"Super reviewers" on such sites as Yelp, Amazon and Epinions are increasingly being rewarded for the hundreds of reviews the post - with parties, with elite status, and other incentives such as upgrades or free rooms at hotels. Certainly there are intangible benefits these reviews get from their labors - such as the recognition from readers and pride in their work. "We now see the power of positive feedback for many people," said Clay Shirky, professor of interactive telecommunications at New York University. "We call them super reviewers, not obsessive reviewers, because they are largely held in a positive light by the public. Also, there is the 'red carpet' status of being in that elite group that many find attractive." (via the Seattle Times).
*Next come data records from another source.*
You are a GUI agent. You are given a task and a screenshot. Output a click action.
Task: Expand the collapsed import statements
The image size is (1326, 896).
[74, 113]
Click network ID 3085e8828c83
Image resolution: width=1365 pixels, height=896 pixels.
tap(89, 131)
But as the benefits - and pressures - become more pointed for these reviews, doubts about their impartiality among readers are growing. For instance, hotels are actively trying to connect data dots to identify anonymous commenters. Once the hotel has identifying information in hand it might thank the poster for the good review - perhaps with a gift basket. In the case of a negative review, it might send an email asking for either a reconsideration or a chance to readdress what was wrong with the person's stay, according to the Washington Post. Most ominously, the Post said, a negative review could earn a poster a black mark in the guest database. Such tactics, though - on both extremes - could backfire against the industry.
Efforts by the hotel to pressure a guest to remove a negative review - or reward a guest for a positive one - would be seen as fraudulent by both TripAdvisor and consumers, says April Robb, a spokeswoman for TripAdvisor. (via the Post).
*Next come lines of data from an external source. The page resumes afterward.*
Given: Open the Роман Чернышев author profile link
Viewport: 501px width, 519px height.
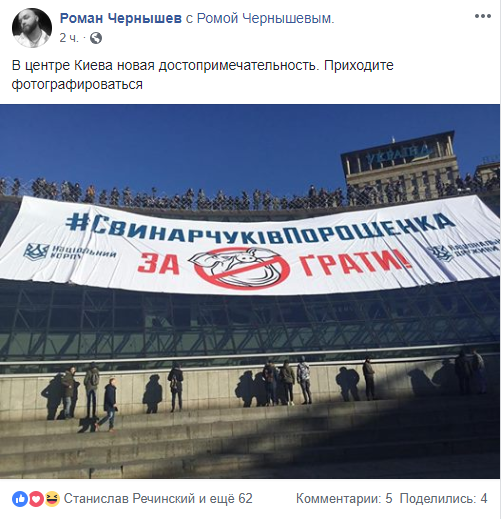Looking at the screenshot, I should (x=121, y=18).
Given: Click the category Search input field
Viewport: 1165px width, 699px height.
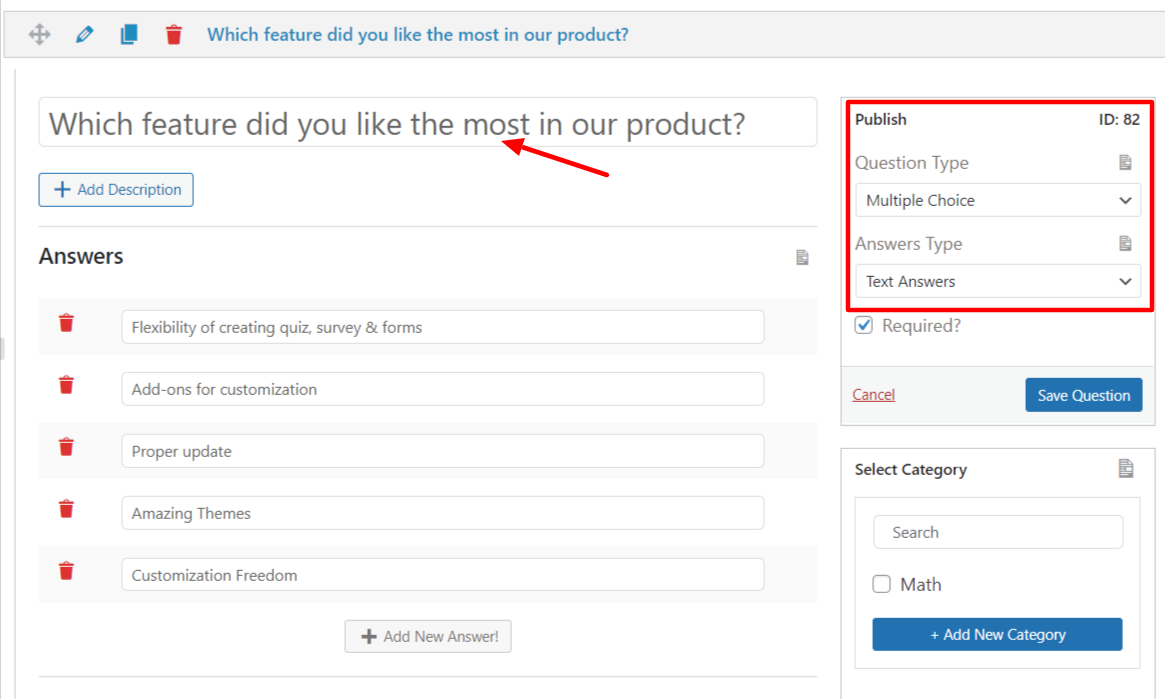Looking at the screenshot, I should click(x=997, y=531).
To a certain extent the industry - and consumers - are accepting the notion that fans should be paid for the loyalty and promotion. Brands such as Starbucks and Dominos are pushing the concept of location-based marketing a little further with hard incentives. Starbucks has introduced its first-ever national mayor special with Foursquare that rewards consumers - specifically, mayors that have checked in to the Foursquare location-based network at Starbucks outlets - with dollar discounts on frappucinos. In the UK, Dominos has a Foursquare promotion running that offers free pizzas and discounts to Foursquare users who check in at its locations. Another example is Tasti D-Lite, which has rolled out TastiRewards, a rewards program for customers to associate their Twitter and Foursquare accounts with their Tasti D-Lite membership cards.
Still it is a mistake to pay people to like you online because it minimizes the sought-after influence factor, writes Patricio Robles at eConsultancy. "After all, if everyone knows a particular person was basically given free product with the not-so-subtle expectation that he or she would probably say nice things, any related recommendations made to friends and followers aren't likely to carry the same weight as recommendations made by real paying customers."
The irony, of course, is that as more and more companies buy them, more and more consumers will learn to ignore those voices just as they have learned to ignore traditional paid advertising, she concluded.